◆ **STATED EXERCISE**
Write out every one of the following rows word for word, with nothing changed.
— start —
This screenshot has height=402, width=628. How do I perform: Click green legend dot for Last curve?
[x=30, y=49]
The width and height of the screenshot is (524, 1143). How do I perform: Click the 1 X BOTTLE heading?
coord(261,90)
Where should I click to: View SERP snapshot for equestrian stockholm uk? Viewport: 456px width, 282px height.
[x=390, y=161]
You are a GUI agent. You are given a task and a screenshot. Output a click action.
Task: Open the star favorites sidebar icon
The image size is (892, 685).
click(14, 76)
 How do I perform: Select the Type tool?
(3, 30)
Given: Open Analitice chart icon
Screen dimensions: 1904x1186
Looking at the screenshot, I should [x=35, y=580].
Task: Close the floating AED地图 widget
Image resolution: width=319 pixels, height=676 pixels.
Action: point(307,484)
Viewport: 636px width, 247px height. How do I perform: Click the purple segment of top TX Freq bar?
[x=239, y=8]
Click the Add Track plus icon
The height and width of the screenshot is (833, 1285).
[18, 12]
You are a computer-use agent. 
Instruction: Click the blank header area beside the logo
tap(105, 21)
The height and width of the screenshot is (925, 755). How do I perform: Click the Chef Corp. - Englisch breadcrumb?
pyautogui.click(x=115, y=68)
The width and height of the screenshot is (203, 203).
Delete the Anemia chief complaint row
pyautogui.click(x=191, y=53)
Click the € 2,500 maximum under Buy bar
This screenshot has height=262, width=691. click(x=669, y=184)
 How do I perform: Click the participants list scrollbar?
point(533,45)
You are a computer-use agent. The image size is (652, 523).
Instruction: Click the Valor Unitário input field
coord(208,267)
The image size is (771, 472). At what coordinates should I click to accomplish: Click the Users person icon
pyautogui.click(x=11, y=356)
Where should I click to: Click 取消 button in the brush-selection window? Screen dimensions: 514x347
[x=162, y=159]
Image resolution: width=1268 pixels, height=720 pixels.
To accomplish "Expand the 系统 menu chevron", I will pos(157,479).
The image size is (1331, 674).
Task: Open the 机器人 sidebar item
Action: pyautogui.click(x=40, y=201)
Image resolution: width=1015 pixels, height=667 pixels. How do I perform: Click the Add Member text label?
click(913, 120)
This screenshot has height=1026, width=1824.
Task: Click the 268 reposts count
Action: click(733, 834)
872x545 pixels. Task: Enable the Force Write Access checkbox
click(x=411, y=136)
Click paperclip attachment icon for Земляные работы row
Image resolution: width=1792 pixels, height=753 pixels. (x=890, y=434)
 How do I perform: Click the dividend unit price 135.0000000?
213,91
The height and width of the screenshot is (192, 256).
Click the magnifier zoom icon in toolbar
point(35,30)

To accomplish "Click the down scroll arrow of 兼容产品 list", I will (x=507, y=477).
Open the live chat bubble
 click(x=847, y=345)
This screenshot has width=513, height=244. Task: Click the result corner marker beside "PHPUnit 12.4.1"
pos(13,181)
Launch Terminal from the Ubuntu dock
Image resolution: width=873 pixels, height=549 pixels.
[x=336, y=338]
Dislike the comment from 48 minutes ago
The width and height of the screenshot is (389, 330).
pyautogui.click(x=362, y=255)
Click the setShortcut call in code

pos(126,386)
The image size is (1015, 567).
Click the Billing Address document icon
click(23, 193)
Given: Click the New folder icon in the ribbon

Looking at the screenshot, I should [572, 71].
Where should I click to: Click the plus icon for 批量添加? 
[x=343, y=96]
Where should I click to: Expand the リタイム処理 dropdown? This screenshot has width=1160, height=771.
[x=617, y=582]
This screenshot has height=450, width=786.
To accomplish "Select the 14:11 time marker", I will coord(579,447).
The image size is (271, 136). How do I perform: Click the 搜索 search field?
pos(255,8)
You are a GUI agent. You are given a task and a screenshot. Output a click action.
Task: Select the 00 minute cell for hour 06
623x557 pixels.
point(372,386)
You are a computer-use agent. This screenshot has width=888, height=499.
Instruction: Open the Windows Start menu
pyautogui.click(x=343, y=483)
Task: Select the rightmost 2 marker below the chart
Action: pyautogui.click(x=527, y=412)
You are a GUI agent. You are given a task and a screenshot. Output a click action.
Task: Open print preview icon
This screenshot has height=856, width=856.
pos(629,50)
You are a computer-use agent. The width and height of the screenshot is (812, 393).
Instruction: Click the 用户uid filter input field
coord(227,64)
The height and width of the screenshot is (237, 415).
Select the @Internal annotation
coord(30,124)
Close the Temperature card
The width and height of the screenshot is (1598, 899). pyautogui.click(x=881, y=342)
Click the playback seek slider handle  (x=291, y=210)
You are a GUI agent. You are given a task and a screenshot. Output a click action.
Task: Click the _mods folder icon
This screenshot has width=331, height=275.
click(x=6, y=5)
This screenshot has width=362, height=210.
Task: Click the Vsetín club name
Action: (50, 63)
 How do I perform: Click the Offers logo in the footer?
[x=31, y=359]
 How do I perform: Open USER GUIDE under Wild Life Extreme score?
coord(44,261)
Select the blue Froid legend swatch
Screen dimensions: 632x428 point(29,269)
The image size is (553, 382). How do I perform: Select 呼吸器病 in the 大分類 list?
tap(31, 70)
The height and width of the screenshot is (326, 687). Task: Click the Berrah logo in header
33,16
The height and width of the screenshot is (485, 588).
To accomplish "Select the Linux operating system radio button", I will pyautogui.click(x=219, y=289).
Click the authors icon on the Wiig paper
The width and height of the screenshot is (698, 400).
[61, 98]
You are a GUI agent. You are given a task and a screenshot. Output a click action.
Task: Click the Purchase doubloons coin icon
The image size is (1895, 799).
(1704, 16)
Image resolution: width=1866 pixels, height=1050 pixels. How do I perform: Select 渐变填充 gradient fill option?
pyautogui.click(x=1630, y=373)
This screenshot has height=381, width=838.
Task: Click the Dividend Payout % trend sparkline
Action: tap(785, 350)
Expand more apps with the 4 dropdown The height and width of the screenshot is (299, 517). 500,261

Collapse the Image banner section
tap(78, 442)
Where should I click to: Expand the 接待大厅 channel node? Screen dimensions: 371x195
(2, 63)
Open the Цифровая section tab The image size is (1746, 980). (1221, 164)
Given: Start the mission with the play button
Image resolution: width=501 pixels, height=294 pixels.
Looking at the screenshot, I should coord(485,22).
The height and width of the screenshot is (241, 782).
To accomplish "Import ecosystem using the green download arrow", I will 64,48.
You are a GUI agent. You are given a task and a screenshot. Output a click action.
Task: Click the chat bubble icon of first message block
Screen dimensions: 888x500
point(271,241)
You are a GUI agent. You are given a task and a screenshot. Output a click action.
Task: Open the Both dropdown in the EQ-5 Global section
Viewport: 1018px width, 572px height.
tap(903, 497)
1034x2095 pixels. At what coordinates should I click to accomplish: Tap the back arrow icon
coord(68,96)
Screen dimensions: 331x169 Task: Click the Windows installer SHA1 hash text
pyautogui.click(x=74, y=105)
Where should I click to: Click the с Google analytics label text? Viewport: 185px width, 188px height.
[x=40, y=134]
— end —
◆ **COMPLETED TASK**
This screenshot has height=402, width=628. How do I perform: Click green legend dot for Last curve?
[x=30, y=49]
The width and height of the screenshot is (524, 1143). How do I perform: Click the 1 X BOTTLE heading?
coord(261,90)
Where should I click to: View SERP snapshot for equestrian stockholm uk? Viewport: 456px width, 282px height.
[x=390, y=161]
You are a GUI agent. You are given a task and a screenshot. Output a click action.
Task: Open the star favorites sidebar icon
The image size is (892, 685).
click(14, 76)
 How do I perform: Select the Type tool?
(3, 30)
Given: Open Analitice chart icon
Screen dimensions: 1904x1186
Looking at the screenshot, I should [x=35, y=580].
Task: Close the floating AED地图 widget
Image resolution: width=319 pixels, height=676 pixels.
Action: point(307,484)
Viewport: 636px width, 247px height. How do I perform: Click the purple segment of top TX Freq bar?
[x=239, y=8]
Click the Add Track plus icon
The height and width of the screenshot is (833, 1285).
[18, 12]
You are a computer-use agent. 
Instruction: Click the blank header area beside the logo
tap(105, 21)
The height and width of the screenshot is (925, 755). How do I perform: Click the Chef Corp. - Englisch breadcrumb?
pyautogui.click(x=115, y=68)
The width and height of the screenshot is (203, 203).
Delete the Anemia chief complaint row
pyautogui.click(x=191, y=53)
Click the € 2,500 maximum under Buy bar
This screenshot has height=262, width=691. click(x=669, y=184)
 How do I perform: Click the participants list scrollbar?
point(533,45)
You are a computer-use agent. The image size is (652, 523).
Instruction: Click the Valor Unitário input field
coord(208,267)
The image size is (771, 472). At what coordinates should I click to accomplish: Click the Users person icon
pyautogui.click(x=11, y=356)
Where should I click to: Click 取消 button in the brush-selection window? Screen dimensions: 514x347
[x=162, y=159]
Image resolution: width=1268 pixels, height=720 pixels.
To accomplish "Expand the 系统 menu chevron", I will pos(157,479).
The image size is (1331, 674).
Task: Open the 机器人 sidebar item
Action: pyautogui.click(x=40, y=201)
Image resolution: width=1015 pixels, height=667 pixels. How do I perform: Click the Add Member text label?
click(913, 120)
This screenshot has height=1026, width=1824.
Task: Click the 268 reposts count
Action: click(733, 834)
872x545 pixels. Task: Enable the Force Write Access checkbox
click(x=411, y=136)
Click paperclip attachment icon for Земляные работы row
Image resolution: width=1792 pixels, height=753 pixels. (x=890, y=434)
 How do I perform: Click the dividend unit price 135.0000000?
213,91
The height and width of the screenshot is (192, 256).
Click the magnifier zoom icon in toolbar
point(35,30)

To accomplish "Click the down scroll arrow of 兼容产品 list", I will (x=507, y=477).
Open the live chat bubble
 click(x=847, y=345)
This screenshot has width=513, height=244. Task: Click the result corner marker beside "PHPUnit 12.4.1"
pos(13,181)
Launch Terminal from the Ubuntu dock
Image resolution: width=873 pixels, height=549 pixels.
[x=336, y=338]
Dislike the comment from 48 minutes ago
The width and height of the screenshot is (389, 330).
pyautogui.click(x=362, y=255)
Click the setShortcut call in code

pos(126,386)
The image size is (1015, 567).
Click the Billing Address document icon
click(23, 193)
Given: Click the New folder icon in the ribbon

Looking at the screenshot, I should [572, 71].
Where should I click to: Click the plus icon for 批量添加? 
[x=343, y=96]
Where should I click to: Expand the リタイム処理 dropdown? This screenshot has width=1160, height=771.
[x=617, y=582]
This screenshot has height=450, width=786.
To accomplish "Select the 14:11 time marker", I will coord(579,447).
The image size is (271, 136). How do I perform: Click the 搜索 search field?
pos(255,8)
You are a GUI agent. You are given a task and a screenshot. Output a click action.
Task: Select the 00 minute cell for hour 06
623x557 pixels.
point(372,386)
You are a computer-use agent. This screenshot has width=888, height=499.
Instruction: Open the Windows Start menu
pyautogui.click(x=343, y=483)
Task: Select the rightmost 2 marker below the chart
Action: pyautogui.click(x=527, y=412)
You are a GUI agent. You are given a task and a screenshot. Output a click action.
Task: Open print preview icon
This screenshot has height=856, width=856.
pos(629,50)
You are a computer-use agent. The width and height of the screenshot is (812, 393).
Instruction: Click the 用户uid filter input field
coord(227,64)
The height and width of the screenshot is (237, 415).
Select the @Internal annotation
coord(30,124)
Close the Temperature card
The width and height of the screenshot is (1598, 899). pyautogui.click(x=881, y=342)
Click the playback seek slider handle  (x=291, y=210)
You are a GUI agent. You are given a task and a screenshot. Output a click action.
Task: Click the _mods folder icon
This screenshot has width=331, height=275.
click(x=6, y=5)
This screenshot has width=362, height=210.
Task: Click the Vsetín club name
Action: (50, 63)
 How do I perform: Click the Offers logo in the footer?
[x=31, y=359]
 How do I perform: Open USER GUIDE under Wild Life Extreme score?
coord(44,261)
Select the blue Froid legend swatch
Screen dimensions: 632x428 point(29,269)
The image size is (553, 382). How do I perform: Select 呼吸器病 in the 大分類 list?
tap(31, 70)
The height and width of the screenshot is (326, 687). Task: Click the Berrah logo in header
33,16
The height and width of the screenshot is (485, 588).
To accomplish "Select the Linux operating system radio button", I will pyautogui.click(x=219, y=289).
Click the authors icon on the Wiig paper
The width and height of the screenshot is (698, 400).
[61, 98]
You are a GUI agent. You are given a task and a screenshot. Output a click action.
Task: Click the Purchase doubloons coin icon
The image size is (1895, 799).
(1704, 16)
Image resolution: width=1866 pixels, height=1050 pixels. How do I perform: Select 渐变填充 gradient fill option?
pyautogui.click(x=1630, y=373)
This screenshot has height=381, width=838.
Task: Click the Dividend Payout % trend sparkline
Action: tap(785, 350)
Expand more apps with the 4 dropdown The height and width of the screenshot is (299, 517). 500,261

Collapse the Image banner section
tap(78, 442)
Where should I click to: Expand the 接待大厅 channel node? Screen dimensions: 371x195
(2, 63)
Open the Цифровая section tab The image size is (1746, 980). (1221, 164)
Given: Start the mission with the play button
Image resolution: width=501 pixels, height=294 pixels.
Looking at the screenshot, I should coord(485,22).
The height and width of the screenshot is (241, 782).
To accomplish "Import ecosystem using the green download arrow", I will 64,48.
You are a GUI agent. You are given a task and a screenshot. Output a click action.
Task: Click the chat bubble icon of first message block
Screen dimensions: 888x500
point(271,241)
You are a GUI agent. You are given a task and a screenshot. Output a click action.
Task: Open the Both dropdown in the EQ-5 Global section
Viewport: 1018px width, 572px height.
tap(903, 497)
1034x2095 pixels. At what coordinates should I click to accomplish: Tap the back arrow icon
coord(68,96)
Screen dimensions: 331x169 Task: Click the Windows installer SHA1 hash text
pyautogui.click(x=74, y=105)
Where should I click to: Click the с Google analytics label text? Viewport: 185px width, 188px height.
[x=40, y=134]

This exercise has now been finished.